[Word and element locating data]

_ _ _ _

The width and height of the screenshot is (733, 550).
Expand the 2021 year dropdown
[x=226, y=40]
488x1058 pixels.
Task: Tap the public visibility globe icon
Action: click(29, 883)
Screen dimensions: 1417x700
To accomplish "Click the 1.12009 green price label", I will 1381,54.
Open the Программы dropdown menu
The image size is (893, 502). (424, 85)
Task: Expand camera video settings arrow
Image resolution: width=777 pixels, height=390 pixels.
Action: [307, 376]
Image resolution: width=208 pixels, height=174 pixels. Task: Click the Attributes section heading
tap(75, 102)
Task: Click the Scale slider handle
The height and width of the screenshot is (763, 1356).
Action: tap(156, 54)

_ _ _ _

WHAT IS EXPECTED: Copy every line of the listing above exactly, keeping the order.

WORKED ANSWER:
The width and height of the screenshot is (733, 550).
Expand the 2021 year dropdown
[x=226, y=40]
488x1058 pixels.
Task: Tap the public visibility globe icon
Action: click(29, 883)
Screen dimensions: 1417x700
To accomplish "Click the 1.12009 green price label", I will 1381,54.
Open the Программы dropdown menu
The image size is (893, 502). (424, 85)
Task: Expand camera video settings arrow
Image resolution: width=777 pixels, height=390 pixels.
Action: [307, 376]
Image resolution: width=208 pixels, height=174 pixels. Task: Click the Attributes section heading
tap(75, 102)
Task: Click the Scale slider handle
The height and width of the screenshot is (763, 1356).
Action: tap(156, 54)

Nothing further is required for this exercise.